Records excerpted from a collection:
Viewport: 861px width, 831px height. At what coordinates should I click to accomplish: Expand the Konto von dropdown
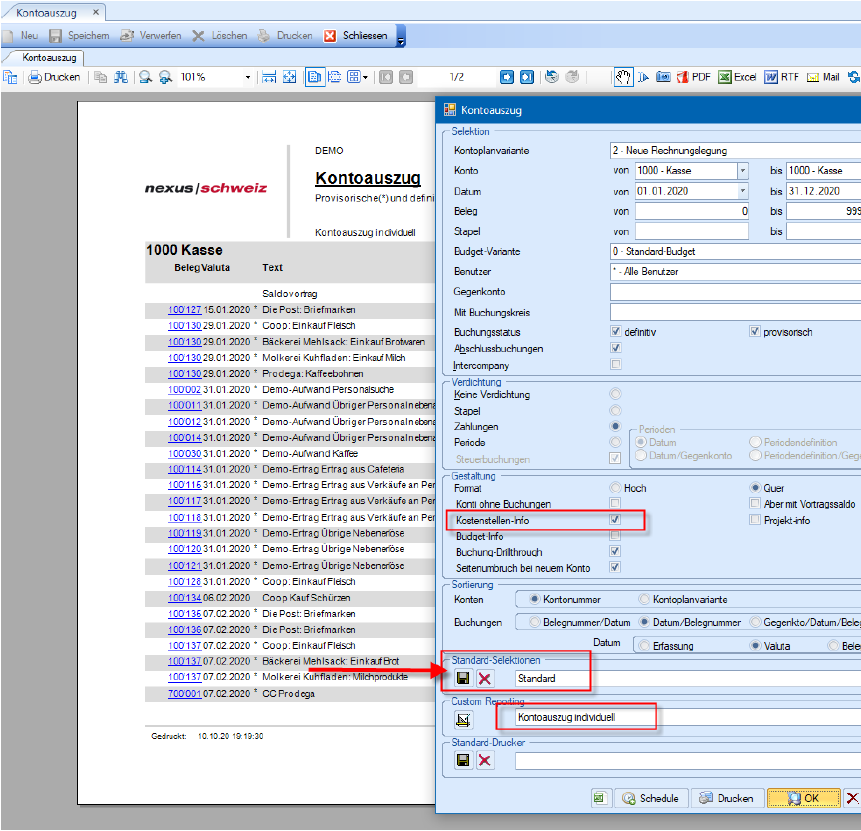(743, 171)
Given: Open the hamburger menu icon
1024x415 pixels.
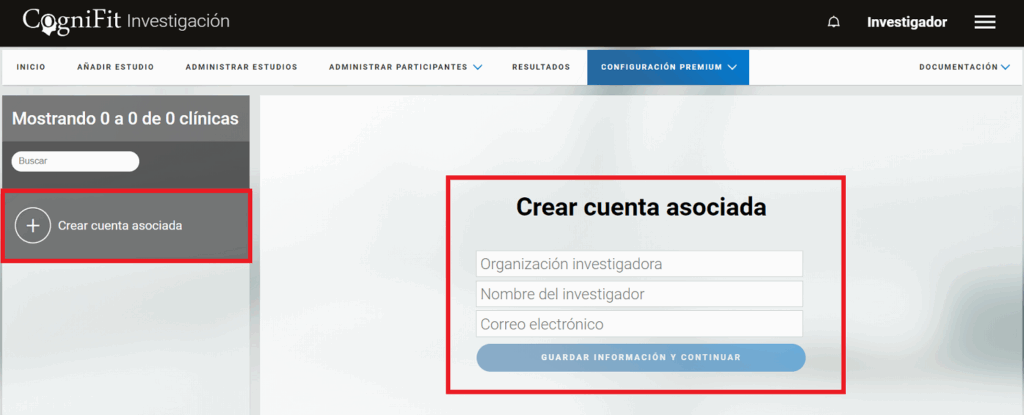Looking at the screenshot, I should 985,23.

* **Goal of the exercise**:
The data above are to be repeated word for word, with any pictures left out.

* **Answer below**:
Viewport: 861px width, 831px height. At what coordinates should I click to accomplish: Expand the Konto von dropdown
(743, 171)
Given: Open the hamburger menu icon
1024x415 pixels.
Looking at the screenshot, I should 985,23.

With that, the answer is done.